Marianne O’Hara fue una de las afortunadas. Depende de cómo se mire.
…
Joe Haldeman. Nacido el 9 de junio de 1943 en Oklahoma, es una voz inquebrantable en el paisaje de la ciencia ficción estadounidense. Su vida, marcada por la itinerancia temprana a través de los Estados Unidos y Puerto Rico, le brindó una perspectiva única, teñida de las diversas atmósferas culturales que encontró en su camino. Graduado en Física, con énfasis en astronomía, en la Universidad de Maryland en 1967, Haldeman pronto se vio arrastrado a uno de los eventos más tumultuosos de su época: la guerra de Vietnam.
En la jungla de Vietnam, Haldeman enfrentó el horror de la guerra, siendo herido gravemente por una mina y recibiendo el Corazón Púrpura. Esta experiencia traumática se convirtió en un crisol para su futura obra literaria. Tras su regreso, canalizó sus vivencias en su primer libro, "War Year", marcando el inicio de una carrera literaria que fusionaría su pasión por la ciencia ficción con su profunda aversión a la guerra.
Su obra cumbre, "La guerra interminable", le catapultó a la cima del género. Esta novela no solo ofrece una visión distópica y visceral de la guerra, sino que también sirve como un espejo crítico de la sociedad contemporánea, cuestionando los fundamentos mismos de la violencia y la intolerancia. Con una prosa afilada y un ingenio incisivo, Haldeman estableció su nombre como un maestro de la ciencia ficción, ganando los prestigiosos premios Hugo, Nébula y Locus.

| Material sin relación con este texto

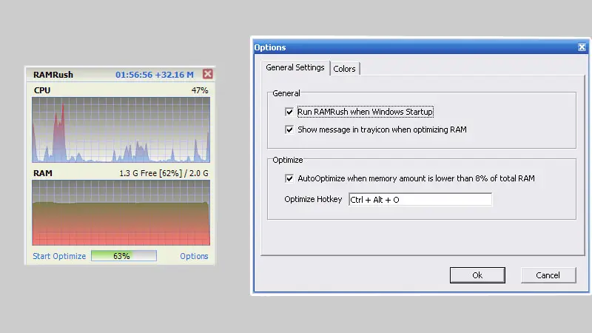
Task: Click the Start Optimize link
Action: 59,256
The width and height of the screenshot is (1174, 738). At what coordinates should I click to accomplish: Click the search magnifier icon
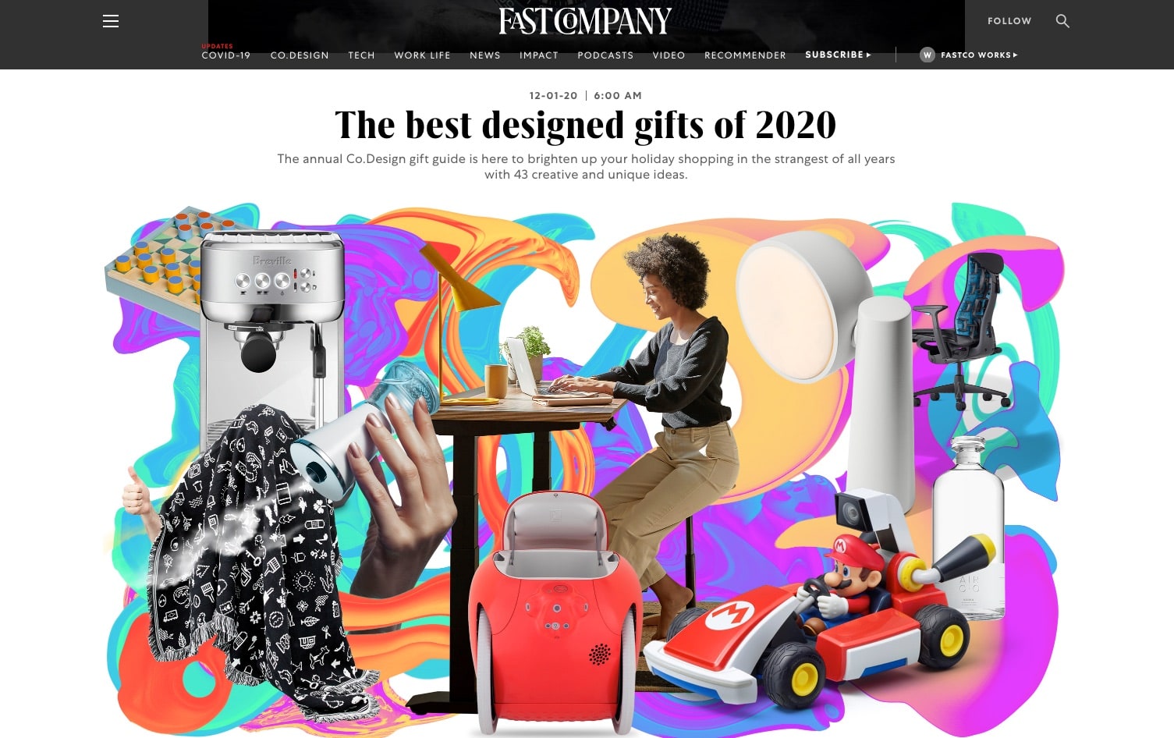coord(1062,21)
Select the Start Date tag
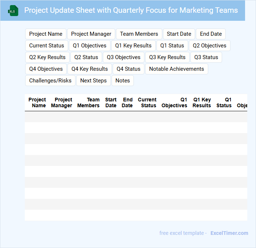Screen dimensions: 256x248 pyautogui.click(x=179, y=34)
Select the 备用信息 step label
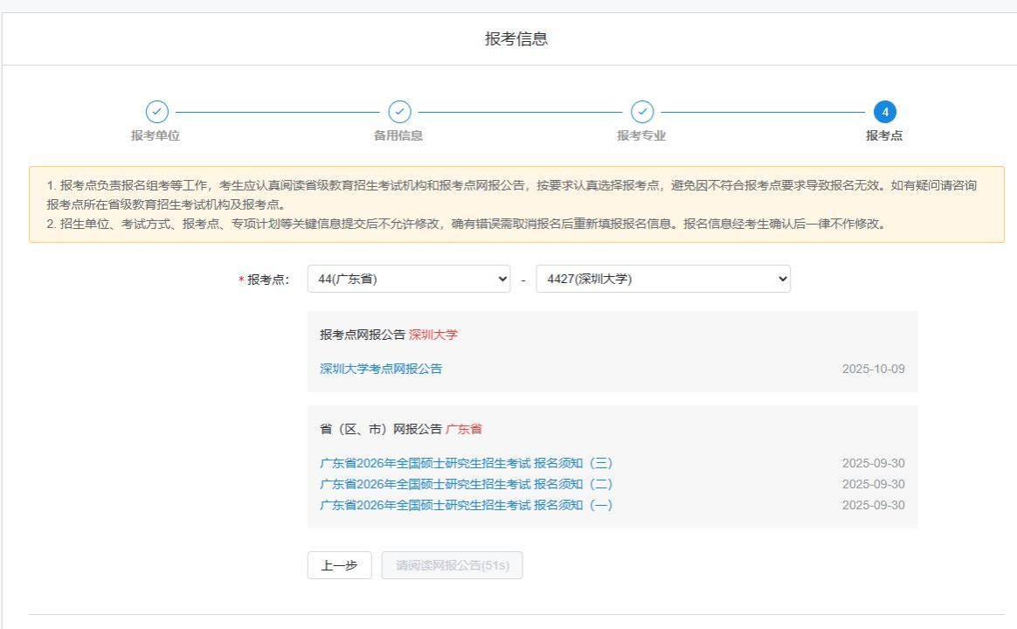The height and width of the screenshot is (629, 1017). (398, 135)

Además de su brillante carrera como escritor, Haldeman es un erudito consumado, obteniendo un Máster en Literatura por la Universidad de Iowa. Su compromiso con la enseñanza lo ha llevado a convertirse en profesor de redacción y escritura en el Instituto Tecnológico de Massachusetts, donde comparte su pasión y conocimiento con las mentes jóvenes y prometedoras del mañana.

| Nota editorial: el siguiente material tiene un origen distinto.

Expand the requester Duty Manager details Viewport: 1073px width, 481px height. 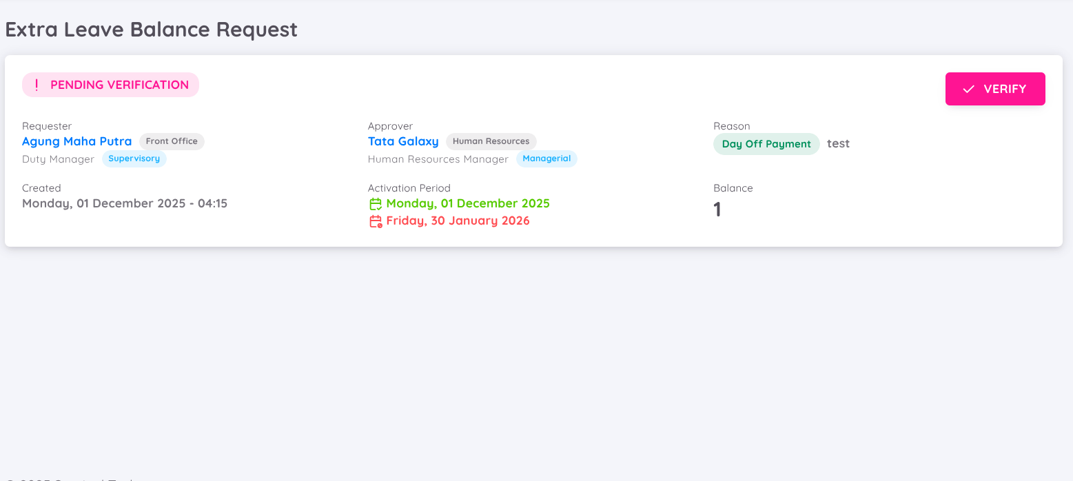58,158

A lo largo de los años, Haldeman ha dejado una huella indeleble en la literatura de ciencia ficción con una prolífica bibliografía que abarca desde la exploración del cosmos hasta las profundidades de la condición humana. Su trilogía de "La guerra interminable", junto con otras obras como "Camuflaje" y "La llegada", continúan resonando en los corazones y mentes de los lectores, desafiando las convenciones y explorando las posibilidades infinitas del universo.
Como presidente de la Asociación de Escritores de Ciencia Ficción y Fantasía de Estados Unidos (SFWA) entre 1992 y 1994, Haldeman ha dejado una marca indeleble en la comunidad literaria, promoviendo la creatividad y la diversidad en el género. Su legado perdurará como una inspiración para las generaciones futuras de escritores y lectores, quienes encontrarán en sus palabras una ventana a mundos inexplorados y reflexiones profundas sobre la condición humana.